4 ** 3 # the cube of 4 is 64, not 65!
64
cubes[3] = 64 # Replace the wrong value.
cubes
[1, 8, 27, 64, 125]
You can assign to slices, which can change the size of the list or clear it entirely:
letters = ['a', 'b', 'c', 'd', 'e', 'f', 'g']
letters
['a', 'b', 'c', 'd', 'e', 'f', 'g']
# Replace some values.
letters[2:5] = ['C', 'D', 'E']
letters
['a', 'b', 'C', 'D', 'E', 'f', 'g']
# Now remove them.
letters[2:5] = []
letters
['a', 'b', 'f', 'g']
# Clear the list by replacing all the elements with an empty list.
letters[:] = []
letters
[]
The built-in len()
function also applies to lists for getting their lengths:
letters = ['a', 'b', 'c', 'd']
len(letters)
4
You can nest lists, which means to create lists that contain other lists.
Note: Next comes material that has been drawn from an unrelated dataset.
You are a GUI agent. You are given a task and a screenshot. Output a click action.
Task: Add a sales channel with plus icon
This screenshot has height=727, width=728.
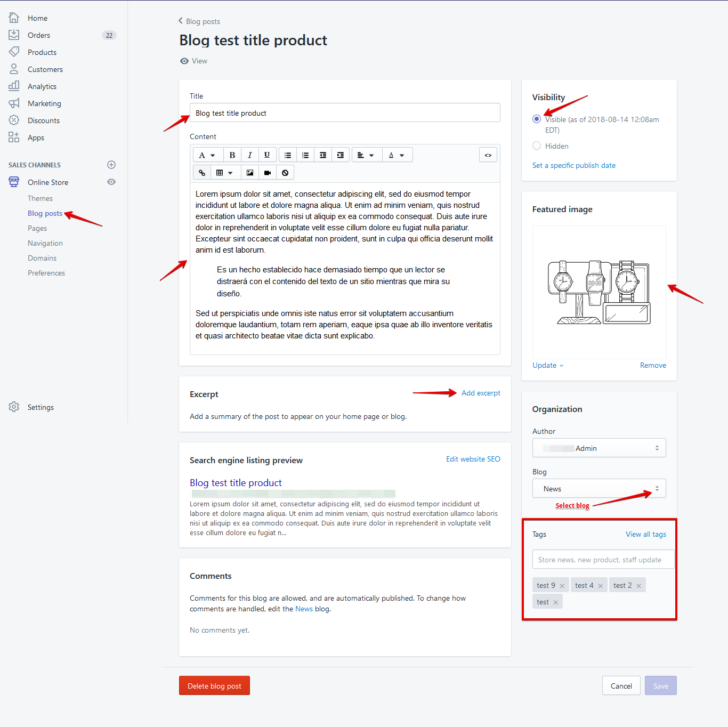tap(111, 165)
For example:
a = ['a', 'b', 'c']
n = [1, 2, 3]
x = [a, n]
x
[['a', 'b', 'c'], [1, 2, 3]]
x
is a list of lists, and you can access its constituent lists through the same indexing you use with simpler lists:
x[0]
['a', 'b', 'c']
And by using additional index numbers, you can directly access elements within those sub-lists:
x[1][1]
2
x
[['a', 'b', 'c'], [1, 2, 3]]
# Nested lists come up a lot in programming, so it pays to practice.
# Which indices would you include after x to get ‘c’?
# How about to get 3?
beatles = ['John', 'Paul']
beatles.append('George')
beatles
['John', 'Paul', 'George']
Notice that you did not actually pass a list to append()
; passing a list to append()
results in this behavior:
beatles2 = ['John', 'Paul', 'George']
beatles2.append(['Stuart', 'Pete'])
beatles2
['John', 'Paul', 'George', ['Stuart', 'Pete']]
To tack a list on the end of an existing list, use extend()
instead:
beatles.extend(['Stuart', 'Pete'])
beatles
['John', 'Paul', 'George', 'Stuart', 'Pete']
index()
returns the index of the first matching item in a list (if present):
beatles.index('George')
2
The count()
method returns the number of items in a list that match objects you pass in:
beatles.count('John')
1
There are two methods for removing items from a list. The first is remove()
, which locates the first occurrence of an item in the list and removes it (if present):
beatles.remove('Stuart')
beatles
['John', 'Paul', 'George', 'Pete']
The other method for removing items from lists is the pop()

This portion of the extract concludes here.